Backdooring Windows Media Files

I am planning to keep this post short and sweet. So, here is the deal. Meta Files are dangerous! In this post I am planning to cover some security findings that concern files with extensions .wax, .wvx, .asx and .wmx.

Before we continue with the fun stuff, you must understand the purpose of the file formats listed above. First of all, they are meta files just like Apple's QTL. Second, they are standard for the Windows operating system and supported by default. Finally, the meta files are often used to stack together various media content into playlists.

if you start researching the Media Player meta files (this is a good resource to start), you will see that they all have the same structure, which is XML. The XML document (starting with root node **<ASX>**) provides the basic characteristics of how the media streams need to be played, what sequence they follow and how the user can interact with them. Digging deeper into the XML, I found several tags which can be abused for malicious purposes. I am going to cover only one of them, which I find the most interesting:

<param name="HTMLView" value="[url here]"/>

From the documentation, the HTMLView value specifies:

a URL that displays in the Now Playing pane of the full mode Player for the duration of the playlist or the current entry depending on whether the parent element is the ASX element or an ENTRY element. HTMLView is not supported for the Windows Media Player control.

In simple words, HTMLView will display a page of our choice within the standalone Windows Media Player, i.e. the page will be opened within the Media Player's surroundings, not a standalone browser. This is in particular very interesting behavior, which I experimented with for a bit. I found that a fully patched windows XP SP2 with IE6 or IE7 and Windows Media Player 9 (default) will open any page of your choice in less restrictive Internet Explorer environment even if your default browser is Firefox, Opera or anything else you have for a browser.
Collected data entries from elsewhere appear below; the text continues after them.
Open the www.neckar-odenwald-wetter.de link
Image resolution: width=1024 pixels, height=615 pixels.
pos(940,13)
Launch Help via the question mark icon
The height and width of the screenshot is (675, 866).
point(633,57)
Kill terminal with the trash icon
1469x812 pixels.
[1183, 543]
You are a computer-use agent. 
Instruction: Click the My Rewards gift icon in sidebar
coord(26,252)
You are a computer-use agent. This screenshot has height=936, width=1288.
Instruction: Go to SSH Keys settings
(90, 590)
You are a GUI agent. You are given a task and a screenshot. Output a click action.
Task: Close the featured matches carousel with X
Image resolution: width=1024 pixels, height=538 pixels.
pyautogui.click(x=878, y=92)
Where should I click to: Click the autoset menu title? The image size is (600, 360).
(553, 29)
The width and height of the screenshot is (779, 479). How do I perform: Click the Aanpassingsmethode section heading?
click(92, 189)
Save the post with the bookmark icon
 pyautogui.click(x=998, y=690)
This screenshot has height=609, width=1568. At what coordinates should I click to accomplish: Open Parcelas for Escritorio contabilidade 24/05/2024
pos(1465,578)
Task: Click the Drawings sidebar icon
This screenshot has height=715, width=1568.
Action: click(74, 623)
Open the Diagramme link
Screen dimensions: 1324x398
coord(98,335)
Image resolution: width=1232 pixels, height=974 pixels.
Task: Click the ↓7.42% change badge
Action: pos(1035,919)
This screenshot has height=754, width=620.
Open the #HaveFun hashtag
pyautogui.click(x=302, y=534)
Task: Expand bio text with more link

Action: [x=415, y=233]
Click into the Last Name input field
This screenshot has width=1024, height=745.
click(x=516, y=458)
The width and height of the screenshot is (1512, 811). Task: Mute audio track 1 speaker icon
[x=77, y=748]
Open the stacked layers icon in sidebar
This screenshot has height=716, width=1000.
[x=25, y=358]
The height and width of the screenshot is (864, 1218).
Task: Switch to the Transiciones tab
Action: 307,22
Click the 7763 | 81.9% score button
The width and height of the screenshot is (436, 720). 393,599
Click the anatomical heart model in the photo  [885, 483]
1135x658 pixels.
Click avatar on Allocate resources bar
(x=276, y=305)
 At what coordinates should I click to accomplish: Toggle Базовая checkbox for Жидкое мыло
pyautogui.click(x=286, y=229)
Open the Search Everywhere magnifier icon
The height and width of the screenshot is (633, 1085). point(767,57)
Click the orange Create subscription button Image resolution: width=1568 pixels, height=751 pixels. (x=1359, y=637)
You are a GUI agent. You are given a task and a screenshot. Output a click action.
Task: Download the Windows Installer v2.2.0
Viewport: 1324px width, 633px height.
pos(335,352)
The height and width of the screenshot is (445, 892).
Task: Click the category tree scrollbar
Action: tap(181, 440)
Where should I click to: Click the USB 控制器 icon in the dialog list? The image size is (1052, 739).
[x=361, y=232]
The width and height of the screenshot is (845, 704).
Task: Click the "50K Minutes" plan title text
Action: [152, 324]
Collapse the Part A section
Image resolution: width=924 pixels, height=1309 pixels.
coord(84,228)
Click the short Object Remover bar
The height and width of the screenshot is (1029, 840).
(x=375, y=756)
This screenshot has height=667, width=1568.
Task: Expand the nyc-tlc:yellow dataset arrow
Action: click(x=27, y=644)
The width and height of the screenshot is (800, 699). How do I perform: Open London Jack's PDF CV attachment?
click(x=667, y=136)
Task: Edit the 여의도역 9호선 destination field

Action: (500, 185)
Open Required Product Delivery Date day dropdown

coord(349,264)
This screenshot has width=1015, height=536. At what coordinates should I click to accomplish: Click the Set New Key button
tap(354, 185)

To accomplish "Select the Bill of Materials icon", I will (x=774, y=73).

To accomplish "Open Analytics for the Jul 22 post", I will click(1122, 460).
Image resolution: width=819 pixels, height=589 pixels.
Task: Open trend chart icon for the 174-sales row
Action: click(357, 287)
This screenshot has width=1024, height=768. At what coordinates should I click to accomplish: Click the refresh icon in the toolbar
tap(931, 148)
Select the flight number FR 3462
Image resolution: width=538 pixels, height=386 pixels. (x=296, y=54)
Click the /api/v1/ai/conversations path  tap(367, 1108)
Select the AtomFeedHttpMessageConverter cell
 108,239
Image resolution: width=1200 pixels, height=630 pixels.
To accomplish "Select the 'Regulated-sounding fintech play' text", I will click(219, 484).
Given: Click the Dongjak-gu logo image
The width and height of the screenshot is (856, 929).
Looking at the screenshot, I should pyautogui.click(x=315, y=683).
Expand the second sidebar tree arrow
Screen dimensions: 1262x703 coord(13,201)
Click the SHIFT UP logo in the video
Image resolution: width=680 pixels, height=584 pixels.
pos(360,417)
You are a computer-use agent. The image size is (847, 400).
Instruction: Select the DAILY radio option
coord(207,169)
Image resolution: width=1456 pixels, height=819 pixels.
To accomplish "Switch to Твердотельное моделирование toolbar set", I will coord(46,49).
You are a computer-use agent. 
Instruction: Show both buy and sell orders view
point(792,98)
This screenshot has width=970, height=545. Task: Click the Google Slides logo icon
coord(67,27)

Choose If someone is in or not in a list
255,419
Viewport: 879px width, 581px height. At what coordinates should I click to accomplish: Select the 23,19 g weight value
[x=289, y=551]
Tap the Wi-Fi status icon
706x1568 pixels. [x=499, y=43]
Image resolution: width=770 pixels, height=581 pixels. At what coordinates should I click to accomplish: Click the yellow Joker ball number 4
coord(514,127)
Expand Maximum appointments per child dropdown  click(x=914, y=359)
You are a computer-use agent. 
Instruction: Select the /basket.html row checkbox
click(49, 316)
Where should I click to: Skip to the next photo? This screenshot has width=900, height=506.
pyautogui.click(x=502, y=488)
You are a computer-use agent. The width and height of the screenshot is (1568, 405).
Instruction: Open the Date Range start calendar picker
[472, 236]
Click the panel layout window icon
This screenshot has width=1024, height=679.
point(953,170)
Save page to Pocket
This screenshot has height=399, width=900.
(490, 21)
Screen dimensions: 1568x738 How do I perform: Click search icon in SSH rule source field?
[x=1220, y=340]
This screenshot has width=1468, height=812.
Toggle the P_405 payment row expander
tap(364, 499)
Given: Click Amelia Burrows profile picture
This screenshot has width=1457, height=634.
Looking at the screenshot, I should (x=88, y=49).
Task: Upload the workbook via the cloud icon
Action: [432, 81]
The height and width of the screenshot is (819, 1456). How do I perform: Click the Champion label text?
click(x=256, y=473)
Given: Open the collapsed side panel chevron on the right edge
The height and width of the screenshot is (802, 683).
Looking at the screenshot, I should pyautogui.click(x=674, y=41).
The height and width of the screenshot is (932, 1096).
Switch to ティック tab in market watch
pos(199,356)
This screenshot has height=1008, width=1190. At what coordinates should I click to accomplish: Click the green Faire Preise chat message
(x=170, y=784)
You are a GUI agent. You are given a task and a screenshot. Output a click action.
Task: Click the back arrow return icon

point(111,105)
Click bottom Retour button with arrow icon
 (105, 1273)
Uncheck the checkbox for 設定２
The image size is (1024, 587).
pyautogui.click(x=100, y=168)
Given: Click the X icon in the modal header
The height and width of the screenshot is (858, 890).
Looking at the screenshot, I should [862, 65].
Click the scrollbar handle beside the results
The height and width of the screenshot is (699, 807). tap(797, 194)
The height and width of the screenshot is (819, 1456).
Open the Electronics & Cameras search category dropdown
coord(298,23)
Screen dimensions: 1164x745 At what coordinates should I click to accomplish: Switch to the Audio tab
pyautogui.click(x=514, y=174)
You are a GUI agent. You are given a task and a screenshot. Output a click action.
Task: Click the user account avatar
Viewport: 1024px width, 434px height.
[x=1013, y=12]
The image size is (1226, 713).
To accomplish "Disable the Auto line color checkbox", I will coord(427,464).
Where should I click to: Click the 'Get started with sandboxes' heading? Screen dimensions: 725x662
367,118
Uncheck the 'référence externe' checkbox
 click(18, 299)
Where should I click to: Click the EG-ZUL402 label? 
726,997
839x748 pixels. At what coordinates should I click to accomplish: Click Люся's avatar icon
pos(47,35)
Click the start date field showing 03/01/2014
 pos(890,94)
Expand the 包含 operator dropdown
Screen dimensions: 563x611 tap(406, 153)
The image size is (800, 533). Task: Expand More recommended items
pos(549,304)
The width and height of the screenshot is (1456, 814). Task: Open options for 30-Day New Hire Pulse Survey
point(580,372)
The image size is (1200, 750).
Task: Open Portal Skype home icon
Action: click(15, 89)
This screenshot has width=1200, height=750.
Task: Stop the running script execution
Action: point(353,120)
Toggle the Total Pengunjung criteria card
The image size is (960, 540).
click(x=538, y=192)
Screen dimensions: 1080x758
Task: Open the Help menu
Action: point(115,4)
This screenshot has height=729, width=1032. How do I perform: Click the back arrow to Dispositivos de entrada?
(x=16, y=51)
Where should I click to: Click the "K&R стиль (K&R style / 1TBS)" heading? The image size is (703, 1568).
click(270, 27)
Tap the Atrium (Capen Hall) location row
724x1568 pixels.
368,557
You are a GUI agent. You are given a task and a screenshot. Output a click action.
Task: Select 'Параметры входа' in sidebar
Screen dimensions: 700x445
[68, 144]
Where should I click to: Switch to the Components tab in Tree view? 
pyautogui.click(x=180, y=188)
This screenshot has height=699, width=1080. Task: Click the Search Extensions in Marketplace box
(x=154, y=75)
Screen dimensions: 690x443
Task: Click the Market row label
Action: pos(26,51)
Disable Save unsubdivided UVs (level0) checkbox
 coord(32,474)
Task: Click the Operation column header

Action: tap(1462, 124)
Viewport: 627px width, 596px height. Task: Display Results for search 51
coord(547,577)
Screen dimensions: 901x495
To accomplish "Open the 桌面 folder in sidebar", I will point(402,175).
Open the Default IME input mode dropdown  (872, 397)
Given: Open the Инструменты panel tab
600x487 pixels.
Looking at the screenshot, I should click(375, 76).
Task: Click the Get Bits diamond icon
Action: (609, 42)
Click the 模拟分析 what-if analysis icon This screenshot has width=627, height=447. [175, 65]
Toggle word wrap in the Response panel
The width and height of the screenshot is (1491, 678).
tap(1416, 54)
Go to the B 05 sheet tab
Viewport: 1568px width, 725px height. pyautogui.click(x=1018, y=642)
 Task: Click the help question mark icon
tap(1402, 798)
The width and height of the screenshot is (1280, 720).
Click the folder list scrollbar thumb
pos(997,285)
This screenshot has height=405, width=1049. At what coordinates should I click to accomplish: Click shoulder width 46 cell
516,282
This means that even if you are running Firefox and you think that you are secure, by simply opening an ASX media file, you expose yourself to all kinds of IE vulnerabilities.

Like always, I prepared some POCs (check the bottom of the post) you can try running, which I supply just to demonstrate the issue without harming your system. Those of your who have Media Player 11 are sort of protected. Upon execution you will see a confirmation box. This is a good news for Vista users. However, given the fact that Media Player is not the most popular choice for the masses and Vista is still not widely adopted, attackers are in very good position to abuse the technology for their own good.